There are trials ongoing with several different molecular targets. A phase I dose escalation trial of MAGE-A3- and HPV16-specific peptide immunomodulatory vaccines GL-0810 and GL-0817 showed T cell and antibody responses in a majority of HNSCC patients (n = 16) (Zandberg et al. 2015). One consequence of E6/E7 over-expression in HPV-associated oropharyngeal cancer is a strong expression of the cellular protein p16INK4a (Reuschenbach et al. 2016).

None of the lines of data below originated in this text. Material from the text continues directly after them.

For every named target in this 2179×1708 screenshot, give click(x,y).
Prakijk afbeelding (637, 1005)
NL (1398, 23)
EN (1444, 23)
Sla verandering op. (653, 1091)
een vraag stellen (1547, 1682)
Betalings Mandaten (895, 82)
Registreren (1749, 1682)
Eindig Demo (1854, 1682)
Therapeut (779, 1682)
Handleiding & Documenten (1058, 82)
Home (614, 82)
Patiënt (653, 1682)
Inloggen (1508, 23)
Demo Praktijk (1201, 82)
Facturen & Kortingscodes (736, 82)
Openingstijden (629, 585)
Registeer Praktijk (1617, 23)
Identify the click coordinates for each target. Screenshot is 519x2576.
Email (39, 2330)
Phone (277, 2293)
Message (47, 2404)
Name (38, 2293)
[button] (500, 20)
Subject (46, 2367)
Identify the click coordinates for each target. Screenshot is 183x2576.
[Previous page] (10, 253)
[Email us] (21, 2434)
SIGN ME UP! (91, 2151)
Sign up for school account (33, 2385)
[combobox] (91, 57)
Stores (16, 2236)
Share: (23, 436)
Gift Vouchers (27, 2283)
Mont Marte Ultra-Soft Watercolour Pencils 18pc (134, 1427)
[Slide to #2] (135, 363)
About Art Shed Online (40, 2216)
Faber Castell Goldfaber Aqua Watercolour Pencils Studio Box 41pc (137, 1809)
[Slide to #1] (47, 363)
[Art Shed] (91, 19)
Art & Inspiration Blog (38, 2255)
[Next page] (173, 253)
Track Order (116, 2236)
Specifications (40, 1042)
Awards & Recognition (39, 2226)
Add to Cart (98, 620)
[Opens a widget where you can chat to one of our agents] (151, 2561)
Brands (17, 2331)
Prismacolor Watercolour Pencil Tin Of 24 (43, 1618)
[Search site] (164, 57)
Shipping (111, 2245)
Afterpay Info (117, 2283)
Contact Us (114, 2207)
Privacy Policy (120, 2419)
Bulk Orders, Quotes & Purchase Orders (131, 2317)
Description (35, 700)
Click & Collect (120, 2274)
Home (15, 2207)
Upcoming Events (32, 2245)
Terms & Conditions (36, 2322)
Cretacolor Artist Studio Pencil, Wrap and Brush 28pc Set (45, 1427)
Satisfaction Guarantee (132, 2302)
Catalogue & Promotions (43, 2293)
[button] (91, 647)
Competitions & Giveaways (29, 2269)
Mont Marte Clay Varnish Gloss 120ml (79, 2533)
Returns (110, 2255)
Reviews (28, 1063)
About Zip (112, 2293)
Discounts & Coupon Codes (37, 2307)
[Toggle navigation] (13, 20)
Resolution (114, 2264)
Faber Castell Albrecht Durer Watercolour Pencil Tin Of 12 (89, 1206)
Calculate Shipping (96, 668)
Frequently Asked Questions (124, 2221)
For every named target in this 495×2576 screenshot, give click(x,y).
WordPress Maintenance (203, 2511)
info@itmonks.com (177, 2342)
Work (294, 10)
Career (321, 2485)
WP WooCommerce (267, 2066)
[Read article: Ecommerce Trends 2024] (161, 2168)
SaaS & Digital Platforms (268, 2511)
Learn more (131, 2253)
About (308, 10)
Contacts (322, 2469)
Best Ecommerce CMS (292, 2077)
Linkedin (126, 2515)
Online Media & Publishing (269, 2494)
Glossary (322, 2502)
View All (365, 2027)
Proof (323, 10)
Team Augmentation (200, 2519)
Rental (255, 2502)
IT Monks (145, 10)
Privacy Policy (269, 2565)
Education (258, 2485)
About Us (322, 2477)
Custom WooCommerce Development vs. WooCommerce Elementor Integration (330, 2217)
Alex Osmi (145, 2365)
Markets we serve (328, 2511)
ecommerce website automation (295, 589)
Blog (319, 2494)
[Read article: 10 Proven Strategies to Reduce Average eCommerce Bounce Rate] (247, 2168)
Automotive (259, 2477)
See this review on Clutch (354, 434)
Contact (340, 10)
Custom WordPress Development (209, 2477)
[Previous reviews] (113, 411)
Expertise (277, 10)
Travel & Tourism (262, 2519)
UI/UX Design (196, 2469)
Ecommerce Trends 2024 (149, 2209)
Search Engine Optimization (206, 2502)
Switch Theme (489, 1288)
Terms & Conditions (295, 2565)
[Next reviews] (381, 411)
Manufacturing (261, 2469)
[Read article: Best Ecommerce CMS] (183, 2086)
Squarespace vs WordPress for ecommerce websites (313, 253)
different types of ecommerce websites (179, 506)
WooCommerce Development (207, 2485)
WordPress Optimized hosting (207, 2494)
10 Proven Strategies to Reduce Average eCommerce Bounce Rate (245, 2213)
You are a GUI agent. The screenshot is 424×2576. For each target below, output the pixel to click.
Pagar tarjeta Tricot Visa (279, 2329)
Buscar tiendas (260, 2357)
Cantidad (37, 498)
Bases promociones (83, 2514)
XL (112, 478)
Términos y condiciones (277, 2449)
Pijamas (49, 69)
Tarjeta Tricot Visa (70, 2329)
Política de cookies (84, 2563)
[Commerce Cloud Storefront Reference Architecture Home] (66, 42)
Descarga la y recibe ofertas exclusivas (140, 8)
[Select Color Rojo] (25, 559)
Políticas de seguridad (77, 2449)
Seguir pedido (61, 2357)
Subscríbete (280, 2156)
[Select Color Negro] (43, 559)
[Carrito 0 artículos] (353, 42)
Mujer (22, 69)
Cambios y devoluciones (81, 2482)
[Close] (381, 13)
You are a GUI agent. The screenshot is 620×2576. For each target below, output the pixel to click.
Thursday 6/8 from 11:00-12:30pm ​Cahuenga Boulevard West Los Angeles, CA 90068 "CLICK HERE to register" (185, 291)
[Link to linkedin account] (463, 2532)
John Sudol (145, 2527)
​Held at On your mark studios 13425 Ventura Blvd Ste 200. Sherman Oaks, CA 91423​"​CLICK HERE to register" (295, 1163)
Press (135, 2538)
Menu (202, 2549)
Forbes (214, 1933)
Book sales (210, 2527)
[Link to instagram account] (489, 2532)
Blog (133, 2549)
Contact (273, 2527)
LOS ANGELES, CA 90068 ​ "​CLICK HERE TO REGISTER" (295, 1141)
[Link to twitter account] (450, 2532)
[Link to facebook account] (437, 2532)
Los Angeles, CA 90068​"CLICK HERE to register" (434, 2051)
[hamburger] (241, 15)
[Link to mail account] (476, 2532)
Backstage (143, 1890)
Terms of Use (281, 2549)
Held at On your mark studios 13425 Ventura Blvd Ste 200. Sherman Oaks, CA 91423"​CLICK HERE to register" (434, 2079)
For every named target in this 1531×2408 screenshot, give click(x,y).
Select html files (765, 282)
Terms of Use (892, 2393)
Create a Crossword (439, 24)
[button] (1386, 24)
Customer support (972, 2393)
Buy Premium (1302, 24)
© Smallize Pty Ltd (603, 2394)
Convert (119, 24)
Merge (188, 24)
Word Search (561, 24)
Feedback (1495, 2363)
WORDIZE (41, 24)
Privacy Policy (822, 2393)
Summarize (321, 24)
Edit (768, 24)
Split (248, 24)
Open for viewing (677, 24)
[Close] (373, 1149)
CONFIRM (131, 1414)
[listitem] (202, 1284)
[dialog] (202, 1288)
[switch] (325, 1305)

A recent report of phase 1/2a first-in-human trial on HPV DNA vaccine against cyclin-dependent kinase inhibitor p16INK4a showed induction of cellular and humoral immune responses in advanced tumors without severe toxicities (Reuschenbach et al. 2016). This study with 26 patients included seven HNSCCs. With a mouse model, local irradiation and Shiga Toxin B-based HPV vaccination for treatment of HNSCC have shown promising results and are approaching early-phase clinical trials (Mondini et al. 2015). In another study with mice, intradermal DNA vaccines forming E7 recombinant retroviral virus-like particles (pVLP-E7) cured mice with already established tumors when combined with toll-like receptor (TLR) 7 and TLR 9 agonists (Lescaille et al. 2013). Also the PD-1:PD-L1 pathway has shown a possibility of therapeutic blockade analyzing tissue samples from tonsillar carcinoma patients (Lyford-Pike et al. 2013). For comparison, quadrivalent vaccination effectiveness in low-risk HPV-induced respiratory papillomatosis has either shown no effect in children (Hermann and Weckx 2016) or prolonged the intervals between the surgical interventions (Hocevar-Boltezar et al. 2014).